[Records from a collection]
-------------------------

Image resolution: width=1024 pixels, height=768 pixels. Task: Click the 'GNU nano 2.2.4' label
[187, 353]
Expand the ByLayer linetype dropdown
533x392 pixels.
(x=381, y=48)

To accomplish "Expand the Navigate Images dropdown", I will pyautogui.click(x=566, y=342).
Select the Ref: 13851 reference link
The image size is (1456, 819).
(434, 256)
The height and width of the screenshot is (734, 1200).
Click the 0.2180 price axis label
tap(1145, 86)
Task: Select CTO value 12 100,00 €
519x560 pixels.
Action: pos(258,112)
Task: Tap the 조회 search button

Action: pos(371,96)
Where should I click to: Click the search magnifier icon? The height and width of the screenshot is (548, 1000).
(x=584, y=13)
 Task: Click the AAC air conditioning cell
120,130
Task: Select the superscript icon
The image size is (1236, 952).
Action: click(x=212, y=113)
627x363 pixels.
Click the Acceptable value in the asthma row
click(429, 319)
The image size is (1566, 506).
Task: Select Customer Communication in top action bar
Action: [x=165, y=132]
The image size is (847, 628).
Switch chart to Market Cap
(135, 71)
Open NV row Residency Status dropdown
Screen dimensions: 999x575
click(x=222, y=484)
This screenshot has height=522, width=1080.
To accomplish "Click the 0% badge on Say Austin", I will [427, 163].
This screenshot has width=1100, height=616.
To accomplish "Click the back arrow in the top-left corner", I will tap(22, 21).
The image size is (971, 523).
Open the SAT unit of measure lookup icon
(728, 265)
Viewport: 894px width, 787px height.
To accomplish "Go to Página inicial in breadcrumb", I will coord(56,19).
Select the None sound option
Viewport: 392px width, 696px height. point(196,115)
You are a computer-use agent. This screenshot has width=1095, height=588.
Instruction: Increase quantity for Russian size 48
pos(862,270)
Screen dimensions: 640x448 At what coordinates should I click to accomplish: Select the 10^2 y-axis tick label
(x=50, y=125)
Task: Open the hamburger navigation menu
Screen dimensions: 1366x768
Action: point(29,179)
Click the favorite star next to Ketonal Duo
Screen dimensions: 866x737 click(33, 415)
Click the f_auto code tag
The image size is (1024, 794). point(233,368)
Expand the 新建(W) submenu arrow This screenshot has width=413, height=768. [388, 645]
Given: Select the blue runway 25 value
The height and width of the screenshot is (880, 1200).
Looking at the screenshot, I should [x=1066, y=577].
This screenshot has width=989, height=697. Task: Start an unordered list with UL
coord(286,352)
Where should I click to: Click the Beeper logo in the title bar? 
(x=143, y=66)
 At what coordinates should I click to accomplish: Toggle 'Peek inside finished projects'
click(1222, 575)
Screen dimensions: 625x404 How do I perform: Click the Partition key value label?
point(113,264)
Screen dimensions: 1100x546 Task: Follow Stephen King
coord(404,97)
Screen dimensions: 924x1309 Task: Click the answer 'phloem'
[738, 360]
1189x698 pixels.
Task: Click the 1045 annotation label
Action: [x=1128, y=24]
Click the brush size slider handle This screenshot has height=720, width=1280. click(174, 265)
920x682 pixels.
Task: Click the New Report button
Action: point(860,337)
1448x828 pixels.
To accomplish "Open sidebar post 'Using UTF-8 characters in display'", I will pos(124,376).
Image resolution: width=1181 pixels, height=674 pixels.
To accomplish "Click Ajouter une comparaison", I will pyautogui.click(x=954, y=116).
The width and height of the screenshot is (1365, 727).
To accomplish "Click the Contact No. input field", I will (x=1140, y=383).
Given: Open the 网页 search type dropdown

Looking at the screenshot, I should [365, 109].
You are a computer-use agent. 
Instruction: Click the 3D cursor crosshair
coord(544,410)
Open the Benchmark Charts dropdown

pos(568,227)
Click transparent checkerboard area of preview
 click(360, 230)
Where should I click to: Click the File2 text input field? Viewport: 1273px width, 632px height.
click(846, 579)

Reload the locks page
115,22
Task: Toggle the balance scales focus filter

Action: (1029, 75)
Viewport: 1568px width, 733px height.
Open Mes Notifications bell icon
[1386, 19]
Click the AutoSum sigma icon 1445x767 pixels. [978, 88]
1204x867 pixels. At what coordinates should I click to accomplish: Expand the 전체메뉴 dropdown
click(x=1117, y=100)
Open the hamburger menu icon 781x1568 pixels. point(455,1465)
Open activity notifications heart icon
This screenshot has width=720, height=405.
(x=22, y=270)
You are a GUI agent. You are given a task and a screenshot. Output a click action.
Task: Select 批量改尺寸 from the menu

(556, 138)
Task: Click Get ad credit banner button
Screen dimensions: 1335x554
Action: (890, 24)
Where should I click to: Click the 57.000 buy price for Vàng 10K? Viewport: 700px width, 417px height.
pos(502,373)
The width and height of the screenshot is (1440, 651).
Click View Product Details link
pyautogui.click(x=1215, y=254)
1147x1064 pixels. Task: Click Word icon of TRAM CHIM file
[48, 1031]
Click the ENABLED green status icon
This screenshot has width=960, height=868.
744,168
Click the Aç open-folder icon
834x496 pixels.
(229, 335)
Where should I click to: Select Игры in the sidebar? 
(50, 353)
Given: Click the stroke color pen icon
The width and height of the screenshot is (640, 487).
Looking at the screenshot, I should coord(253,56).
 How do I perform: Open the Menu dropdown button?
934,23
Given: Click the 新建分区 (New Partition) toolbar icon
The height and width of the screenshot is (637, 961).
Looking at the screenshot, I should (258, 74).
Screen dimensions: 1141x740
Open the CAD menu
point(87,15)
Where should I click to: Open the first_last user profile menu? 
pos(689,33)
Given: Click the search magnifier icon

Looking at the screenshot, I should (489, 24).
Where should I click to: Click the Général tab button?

-------------------------

**Requirement:** All the lines above need to be retyped exactly, with nothing left out.

**Finished task:**
Image resolution: width=1024 pixels, height=768 pixels. Task: Click the 'GNU nano 2.2.4' label
[187, 353]
Expand the ByLayer linetype dropdown
533x392 pixels.
(x=381, y=48)

To accomplish "Expand the Navigate Images dropdown", I will pyautogui.click(x=566, y=342).
Select the Ref: 13851 reference link
The image size is (1456, 819).
(434, 256)
The height and width of the screenshot is (734, 1200).
Click the 0.2180 price axis label
tap(1145, 86)
Task: Select CTO value 12 100,00 €
519x560 pixels.
Action: pos(258,112)
Task: Tap the 조회 search button

Action: pos(371,96)
Where should I click to: Click the search magnifier icon? The height and width of the screenshot is (548, 1000).
(x=584, y=13)
 Task: Click the AAC air conditioning cell
120,130
Task: Select the superscript icon
The image size is (1236, 952).
Action: click(x=212, y=113)
627x363 pixels.
Click the Acceptable value in the asthma row
click(429, 319)
The image size is (1566, 506).
Task: Select Customer Communication in top action bar
Action: [x=165, y=132]
The image size is (847, 628).
Switch chart to Market Cap
(135, 71)
Open NV row Residency Status dropdown
Screen dimensions: 999x575
click(x=222, y=484)
This screenshot has height=522, width=1080.
To accomplish "Click the 0% badge on Say Austin", I will [427, 163].
This screenshot has width=1100, height=616.
To accomplish "Click the back arrow in the top-left corner", I will tap(22, 21).
The image size is (971, 523).
Open the SAT unit of measure lookup icon
(728, 265)
Viewport: 894px width, 787px height.
To accomplish "Go to Página inicial in breadcrumb", I will coord(56,19).
Select the None sound option
Viewport: 392px width, 696px height. point(196,115)
You are a computer-use agent. This screenshot has width=1095, height=588.
Instruction: Increase quantity for Russian size 48
pos(862,270)
Screen dimensions: 640x448 At what coordinates should I click to accomplish: Select the 10^2 y-axis tick label
(x=50, y=125)
Task: Open the hamburger navigation menu
Screen dimensions: 1366x768
Action: point(29,179)
Click the favorite star next to Ketonal Duo
Screen dimensions: 866x737 click(33, 415)
Click the f_auto code tag
The image size is (1024, 794). point(233,368)
Expand the 新建(W) submenu arrow This screenshot has width=413, height=768. [388, 645]
Given: Select the blue runway 25 value
The height and width of the screenshot is (880, 1200).
Looking at the screenshot, I should [x=1066, y=577].
This screenshot has width=989, height=697. Task: Start an unordered list with UL
coord(286,352)
Where should I click to: Click the Beeper logo in the title bar? 
(x=143, y=66)
 At what coordinates should I click to accomplish: Toggle 'Peek inside finished projects'
click(1222, 575)
Screen dimensions: 625x404 How do I perform: Click the Partition key value label?
point(113,264)
Screen dimensions: 1100x546 Task: Follow Stephen King
coord(404,97)
Screen dimensions: 924x1309 Task: Click the answer 'phloem'
[738, 360]
1189x698 pixels.
Task: Click the 1045 annotation label
Action: [x=1128, y=24]
Click the brush size slider handle This screenshot has height=720, width=1280. click(174, 265)
920x682 pixels.
Task: Click the New Report button
Action: point(860,337)
1448x828 pixels.
To accomplish "Open sidebar post 'Using UTF-8 characters in display'", I will pos(124,376).
Image resolution: width=1181 pixels, height=674 pixels.
To accomplish "Click Ajouter une comparaison", I will pyautogui.click(x=954, y=116).
The width and height of the screenshot is (1365, 727).
To accomplish "Click the Contact No. input field", I will (x=1140, y=383).
Given: Open the 网页 search type dropdown

Looking at the screenshot, I should [365, 109].
You are a computer-use agent. 
Instruction: Click the 3D cursor crosshair
coord(544,410)
Open the Benchmark Charts dropdown

pos(568,227)
Click transparent checkerboard area of preview
 click(360, 230)
Where should I click to: Click the File2 text input field? Viewport: 1273px width, 632px height.
click(846, 579)

Reload the locks page
115,22
Task: Toggle the balance scales focus filter

Action: (1029, 75)
Viewport: 1568px width, 733px height.
Open Mes Notifications bell icon
[1386, 19]
Click the AutoSum sigma icon 1445x767 pixels. [978, 88]
1204x867 pixels. At what coordinates should I click to accomplish: Expand the 전체메뉴 dropdown
click(x=1117, y=100)
Open the hamburger menu icon 781x1568 pixels. point(455,1465)
Open activity notifications heart icon
This screenshot has width=720, height=405.
(x=22, y=270)
You are a GUI agent. You are given a task and a screenshot. Output a click action.
Task: Select 批量改尺寸 from the menu

(556, 138)
Task: Click Get ad credit banner button
Screen dimensions: 1335x554
Action: (890, 24)
Where should I click to: Click the 57.000 buy price for Vàng 10K? Viewport: 700px width, 417px height.
pos(502,373)
The width and height of the screenshot is (1440, 651).
Click View Product Details link
pyautogui.click(x=1215, y=254)
1147x1064 pixels. Task: Click Word icon of TRAM CHIM file
[48, 1031]
Click the ENABLED green status icon
This screenshot has width=960, height=868.
744,168
Click the Aç open-folder icon
834x496 pixels.
(229, 335)
Where should I click to: Select Игры in the sidebar? 
(50, 353)
Given: Click the stroke color pen icon
The width and height of the screenshot is (640, 487).
Looking at the screenshot, I should coord(253,56).
 How do I perform: Open the Menu dropdown button?
934,23
Given: Click the 新建分区 (New Partition) toolbar icon
The height and width of the screenshot is (637, 961).
Looking at the screenshot, I should (258, 74).
Screen dimensions: 1141x740
Open the CAD menu
point(87,15)
Where should I click to: Open the first_last user profile menu? 
pos(689,33)
Given: Click the search magnifier icon

Looking at the screenshot, I should (489, 24).
Where should I click to: Click the Général tab button?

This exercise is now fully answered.